A German raised his battle-axe to attract his captain’s attention. “What—“
“Enough!” Adalric rapped. “Our quarry may be big for a scorpion, but it’s still little compared to a man, and I easily killed its fellow. It was only able to sting Pierre because it took him by surprise, and we’re going to watch one another’s backs so it can’t sneak up on any of us. Now stop whining and split into two groups!”

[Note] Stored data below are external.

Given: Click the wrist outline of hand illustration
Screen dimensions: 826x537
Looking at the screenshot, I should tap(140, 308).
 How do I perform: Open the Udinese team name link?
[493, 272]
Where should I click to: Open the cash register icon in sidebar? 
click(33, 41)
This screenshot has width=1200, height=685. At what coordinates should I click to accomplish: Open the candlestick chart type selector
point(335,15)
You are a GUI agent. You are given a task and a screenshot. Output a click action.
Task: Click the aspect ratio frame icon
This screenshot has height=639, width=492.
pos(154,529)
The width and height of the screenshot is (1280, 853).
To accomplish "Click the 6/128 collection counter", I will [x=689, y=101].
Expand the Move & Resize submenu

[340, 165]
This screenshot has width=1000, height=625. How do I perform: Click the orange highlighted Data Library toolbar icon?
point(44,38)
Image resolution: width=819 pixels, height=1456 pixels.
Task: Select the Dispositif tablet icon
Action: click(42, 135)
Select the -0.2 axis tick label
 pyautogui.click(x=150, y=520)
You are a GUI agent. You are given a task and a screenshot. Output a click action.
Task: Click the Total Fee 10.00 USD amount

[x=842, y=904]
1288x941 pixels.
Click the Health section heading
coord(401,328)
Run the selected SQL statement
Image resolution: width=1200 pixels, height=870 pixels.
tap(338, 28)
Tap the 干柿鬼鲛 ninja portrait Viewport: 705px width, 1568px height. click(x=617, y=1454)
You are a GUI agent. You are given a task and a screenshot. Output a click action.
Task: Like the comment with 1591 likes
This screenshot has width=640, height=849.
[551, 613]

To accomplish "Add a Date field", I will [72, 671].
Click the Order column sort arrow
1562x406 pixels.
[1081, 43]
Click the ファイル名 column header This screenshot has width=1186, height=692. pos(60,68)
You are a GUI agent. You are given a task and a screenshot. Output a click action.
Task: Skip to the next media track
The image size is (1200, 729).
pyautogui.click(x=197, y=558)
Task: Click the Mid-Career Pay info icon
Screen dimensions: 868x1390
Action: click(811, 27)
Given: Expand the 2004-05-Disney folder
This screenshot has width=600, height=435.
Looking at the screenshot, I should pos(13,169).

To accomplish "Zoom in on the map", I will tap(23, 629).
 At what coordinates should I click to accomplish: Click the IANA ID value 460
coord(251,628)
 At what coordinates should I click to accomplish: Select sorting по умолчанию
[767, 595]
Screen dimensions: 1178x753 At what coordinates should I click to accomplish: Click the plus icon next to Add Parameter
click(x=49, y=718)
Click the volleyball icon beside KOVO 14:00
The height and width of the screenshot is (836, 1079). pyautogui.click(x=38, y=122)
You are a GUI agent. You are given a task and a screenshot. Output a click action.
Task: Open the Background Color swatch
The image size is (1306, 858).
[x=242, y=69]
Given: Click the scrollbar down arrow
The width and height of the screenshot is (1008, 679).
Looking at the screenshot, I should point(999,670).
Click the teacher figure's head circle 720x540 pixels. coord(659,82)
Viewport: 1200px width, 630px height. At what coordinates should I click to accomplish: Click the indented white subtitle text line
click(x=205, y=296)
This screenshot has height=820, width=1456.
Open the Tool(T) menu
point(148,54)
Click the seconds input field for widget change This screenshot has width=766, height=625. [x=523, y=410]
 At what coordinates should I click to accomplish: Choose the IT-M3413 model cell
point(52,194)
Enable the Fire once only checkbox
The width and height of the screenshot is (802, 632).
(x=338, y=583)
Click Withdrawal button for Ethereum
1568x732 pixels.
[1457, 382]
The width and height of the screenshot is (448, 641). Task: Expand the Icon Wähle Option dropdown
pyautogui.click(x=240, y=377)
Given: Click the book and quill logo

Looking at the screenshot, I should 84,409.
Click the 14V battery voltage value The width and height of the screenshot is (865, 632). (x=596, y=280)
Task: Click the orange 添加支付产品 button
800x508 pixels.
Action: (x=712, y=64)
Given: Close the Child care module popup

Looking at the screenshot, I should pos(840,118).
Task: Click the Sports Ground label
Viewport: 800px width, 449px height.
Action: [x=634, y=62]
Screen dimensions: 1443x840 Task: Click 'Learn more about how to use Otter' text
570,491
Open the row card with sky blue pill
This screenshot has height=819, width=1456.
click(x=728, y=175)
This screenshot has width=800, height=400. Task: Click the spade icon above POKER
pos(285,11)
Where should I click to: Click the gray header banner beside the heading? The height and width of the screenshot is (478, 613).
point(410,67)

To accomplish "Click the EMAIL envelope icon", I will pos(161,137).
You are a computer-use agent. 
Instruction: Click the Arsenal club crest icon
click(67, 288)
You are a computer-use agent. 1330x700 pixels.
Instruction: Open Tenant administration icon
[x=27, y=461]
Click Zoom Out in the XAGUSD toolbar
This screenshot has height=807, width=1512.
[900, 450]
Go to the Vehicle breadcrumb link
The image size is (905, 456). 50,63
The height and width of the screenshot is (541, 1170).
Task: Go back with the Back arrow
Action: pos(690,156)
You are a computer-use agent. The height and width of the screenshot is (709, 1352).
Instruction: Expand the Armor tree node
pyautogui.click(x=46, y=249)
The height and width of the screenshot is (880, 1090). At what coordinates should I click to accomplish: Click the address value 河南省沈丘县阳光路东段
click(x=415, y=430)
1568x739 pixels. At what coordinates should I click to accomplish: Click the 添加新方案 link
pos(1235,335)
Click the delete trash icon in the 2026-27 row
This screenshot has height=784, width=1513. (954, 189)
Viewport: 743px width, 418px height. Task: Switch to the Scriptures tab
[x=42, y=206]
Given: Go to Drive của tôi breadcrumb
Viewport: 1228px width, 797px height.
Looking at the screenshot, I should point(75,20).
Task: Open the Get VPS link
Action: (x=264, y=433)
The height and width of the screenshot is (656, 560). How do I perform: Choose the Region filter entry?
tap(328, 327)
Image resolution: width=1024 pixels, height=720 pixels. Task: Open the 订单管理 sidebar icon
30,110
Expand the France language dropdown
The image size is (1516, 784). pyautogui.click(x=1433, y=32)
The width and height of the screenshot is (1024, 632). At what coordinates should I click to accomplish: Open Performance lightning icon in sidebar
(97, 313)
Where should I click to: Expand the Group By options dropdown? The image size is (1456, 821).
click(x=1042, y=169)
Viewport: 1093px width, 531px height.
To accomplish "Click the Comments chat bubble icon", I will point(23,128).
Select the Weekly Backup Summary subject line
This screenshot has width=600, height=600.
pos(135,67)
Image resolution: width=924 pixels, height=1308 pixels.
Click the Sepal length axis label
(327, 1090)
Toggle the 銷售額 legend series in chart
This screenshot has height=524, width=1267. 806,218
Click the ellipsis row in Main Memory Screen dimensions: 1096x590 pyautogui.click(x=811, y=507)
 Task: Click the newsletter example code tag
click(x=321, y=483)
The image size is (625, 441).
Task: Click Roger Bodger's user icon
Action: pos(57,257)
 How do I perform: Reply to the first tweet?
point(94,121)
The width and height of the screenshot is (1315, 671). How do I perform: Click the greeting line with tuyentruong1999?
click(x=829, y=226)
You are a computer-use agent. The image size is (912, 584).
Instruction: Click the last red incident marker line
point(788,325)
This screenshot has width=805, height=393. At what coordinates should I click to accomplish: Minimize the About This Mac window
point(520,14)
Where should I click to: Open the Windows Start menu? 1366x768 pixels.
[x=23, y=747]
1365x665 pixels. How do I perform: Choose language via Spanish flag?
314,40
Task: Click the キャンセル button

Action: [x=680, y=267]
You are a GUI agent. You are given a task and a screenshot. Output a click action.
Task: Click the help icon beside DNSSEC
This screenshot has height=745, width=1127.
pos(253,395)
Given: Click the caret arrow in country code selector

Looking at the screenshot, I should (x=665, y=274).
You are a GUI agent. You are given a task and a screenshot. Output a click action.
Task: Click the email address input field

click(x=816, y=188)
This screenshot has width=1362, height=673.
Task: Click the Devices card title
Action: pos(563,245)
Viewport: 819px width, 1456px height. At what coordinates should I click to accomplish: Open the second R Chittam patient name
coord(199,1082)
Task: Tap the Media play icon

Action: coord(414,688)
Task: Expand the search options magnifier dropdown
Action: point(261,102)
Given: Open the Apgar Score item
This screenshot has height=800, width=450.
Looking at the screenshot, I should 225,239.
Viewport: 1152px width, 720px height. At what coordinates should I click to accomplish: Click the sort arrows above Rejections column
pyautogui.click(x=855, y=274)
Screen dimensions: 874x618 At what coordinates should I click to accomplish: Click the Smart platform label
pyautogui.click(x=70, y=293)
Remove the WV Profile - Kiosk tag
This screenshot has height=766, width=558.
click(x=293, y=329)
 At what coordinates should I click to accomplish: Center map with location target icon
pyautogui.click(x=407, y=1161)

Muttering, the men obeyed, predictably dividing into a German search party and a French one. Since Faramund spoke only German, it fell to Adalric to lead the latter. He judged that it was likewise his responsibility to search the darkest, most claustrophobic part of the fortress to prove he meant it when he claimed there was nothing to fear.
Accordingly, he led his group to the steep, narrow steps descending into the blackness of the dungeon. With a twinge of reluctance, he set aside his kite shield, the better to manage a lantern. Then he headed down, and his companions followed.
When he reached the bottom, the lantern’s yellow glow washed over three common scorpions eating the carcass of a rat, their jagged, segmented mouthparts scissoring. Short from head to tail, longer, and longest, the trio plainly represented different breeds of their odious kind, but they appeared content to share the meal, and Adalric wondered if, like the two arachnids he’d fought in the courtyard, they’d worked together to bring down their prey.
Evidently deciding that if they were hunting scorpions, they were hunting scorpions, four of the Frenchmen shoved past Adalric to assail the vermin. He winced as wild swings and stabs clashed weapons on the floor, no doubt dulling them.